(Selected passage):
An instructor in the 3,000-year-old practice of yoga since 2003, Rieger, founder of Pure Fitness DC, is one of approximately 400 teachers worldwide who are trained in Budokon, which did not exist before 2002.

Although mainly done in the United States, Rieger said she will teach Budokon in Turkey,Denmark and Sweden next year and workshops are also scheduled in London, Germany,Korea and Japan.

She says the hybrid offers the student an intense, full-body workout as it blends the integrity of the martial arts movement with the fluidity of yoga.

“It’s like a beautiful symphony of the two,” said Rieger, who is among the first women to get a brown belt in the Budokon sequence of six belts: white, red, blue, purple, brown and black.

Budokon, which is Japanese for “the way of the warrior spirit”, began in 2000 as the brainchild of Cameron Shayne, a martial arts expert and yoga enthusiast originally from Charlotte, North Carolina, looking to solve a dilemma faced in his own practice.

“Through martial arts I experienced meditation; both yoga and martial arts share self-reflection, but both suffered from the same disease of being stripped down to a westernized workout,” said Shayne, founder of Budokon University in Miami, Florida.

(Data under study):
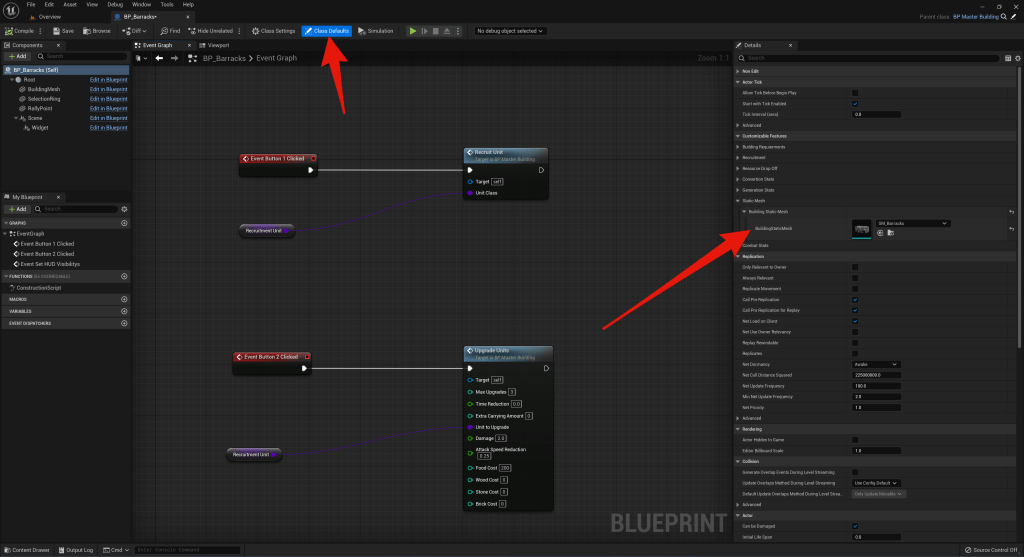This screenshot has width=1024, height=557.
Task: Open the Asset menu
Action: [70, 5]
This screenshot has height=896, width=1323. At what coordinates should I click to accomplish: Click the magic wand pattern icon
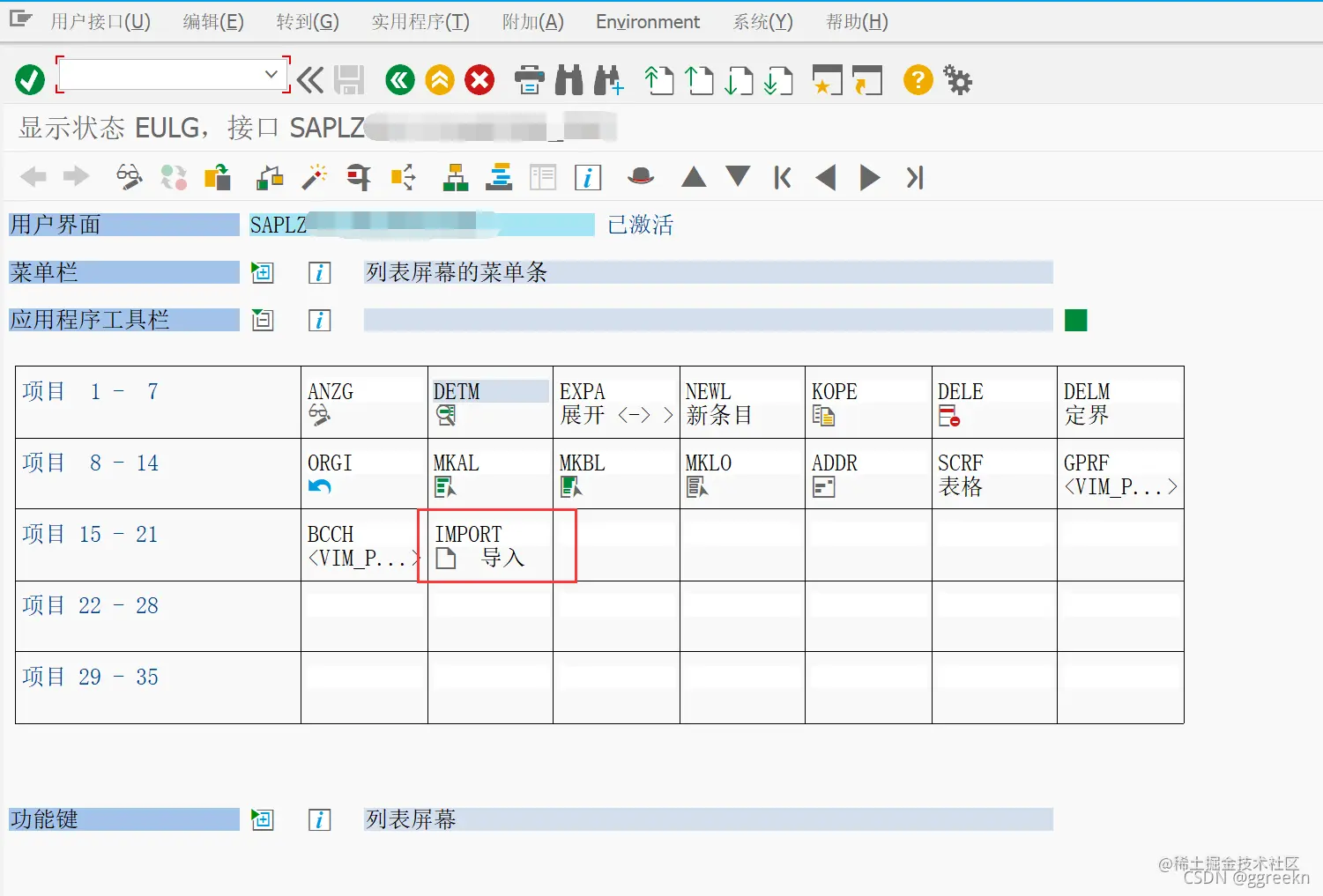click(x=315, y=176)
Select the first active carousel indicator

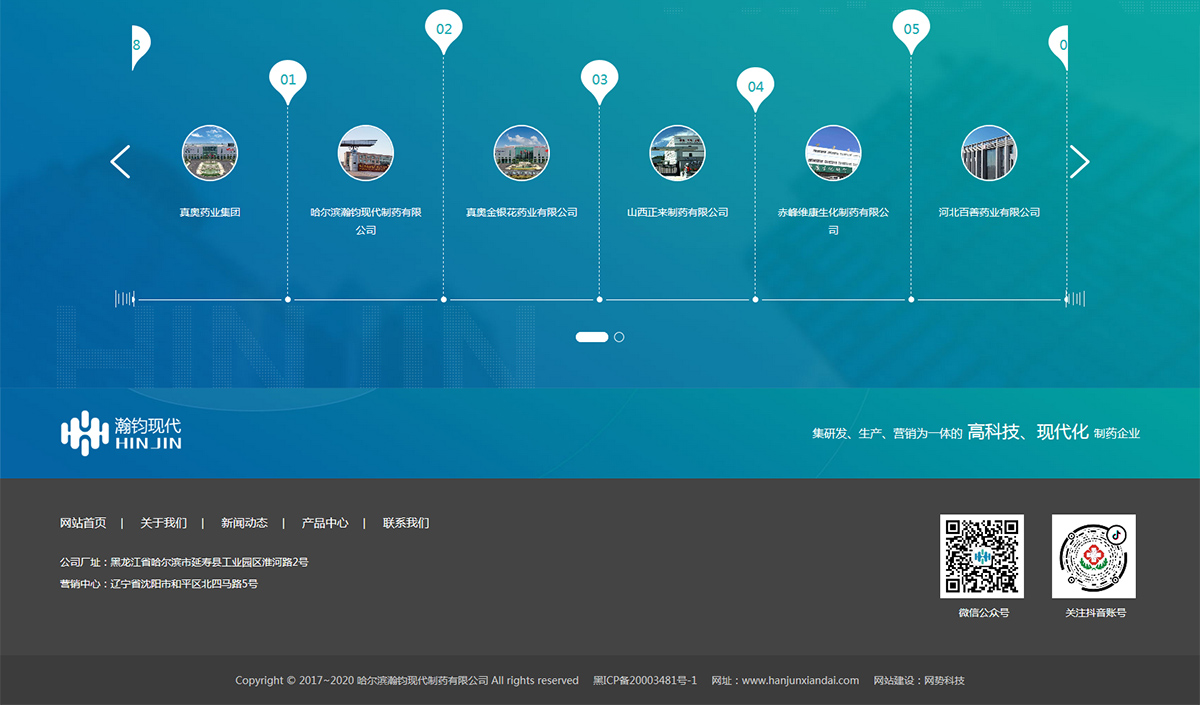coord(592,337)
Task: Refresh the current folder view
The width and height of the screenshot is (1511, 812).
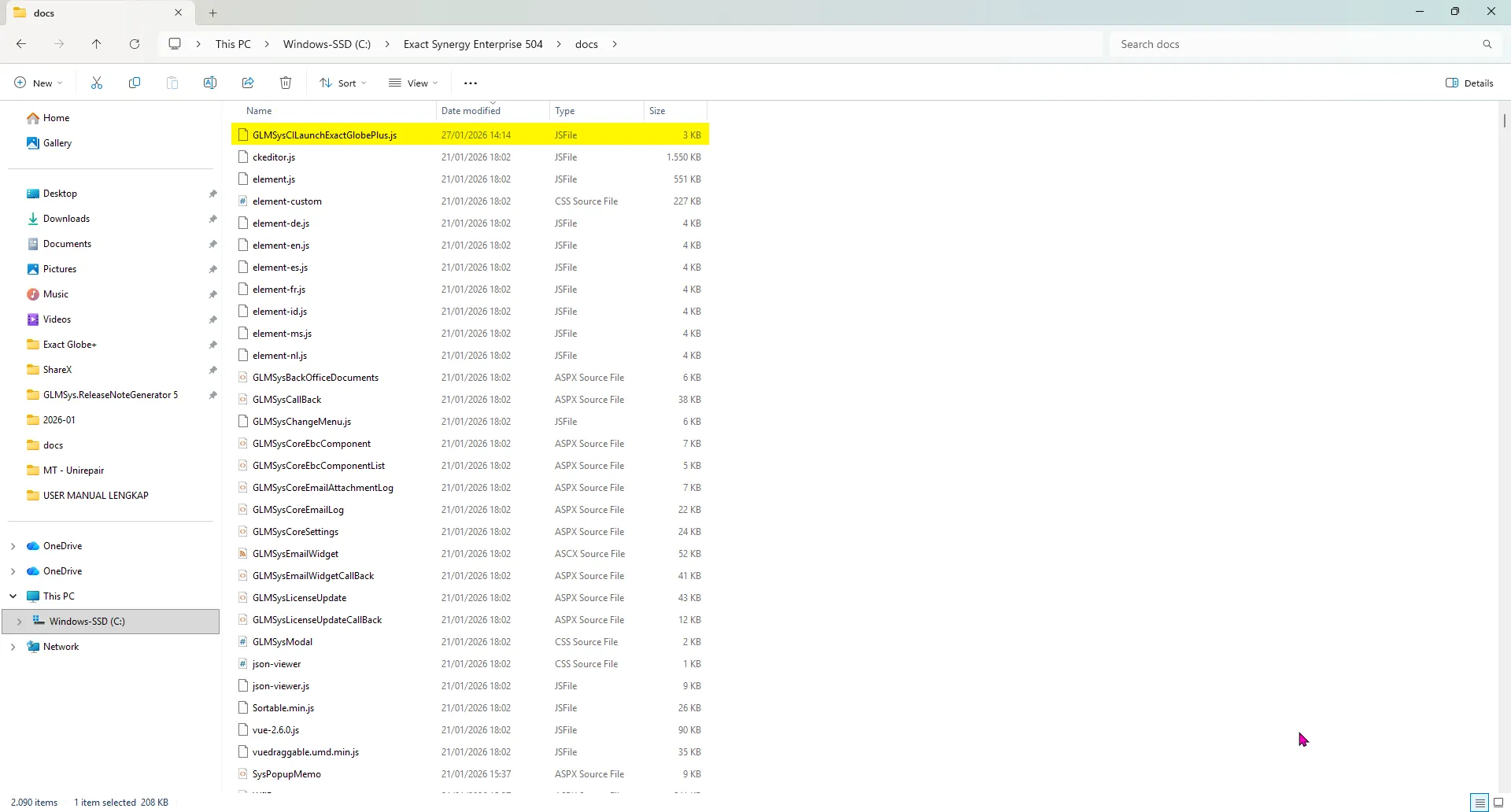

(Action item A): Summarize the passage on Budokon in two sentences.
(Action item B): According to the passage on Budokon, what does the name mean in Japanese?
The items play no part in what is asked here.

(Task result A): Rieger, founder of Pure Fitness DC and one of about 400 teachers worldwide trained in Budokon, says the hybrid gives an intense full-body workout by blending martial arts movement with the fluidity of yoga, and she will teach it in Turkey, Denmark and Sweden next year. Budokon, Japanese for "the way of the warrior spirit," was the brainchild of martial arts expert and yoga enthusiast Cameron Shayne, who says both practices suffered from being stripped down to a westernized workout.

(Task result B): It means "the way of the warrior spirit."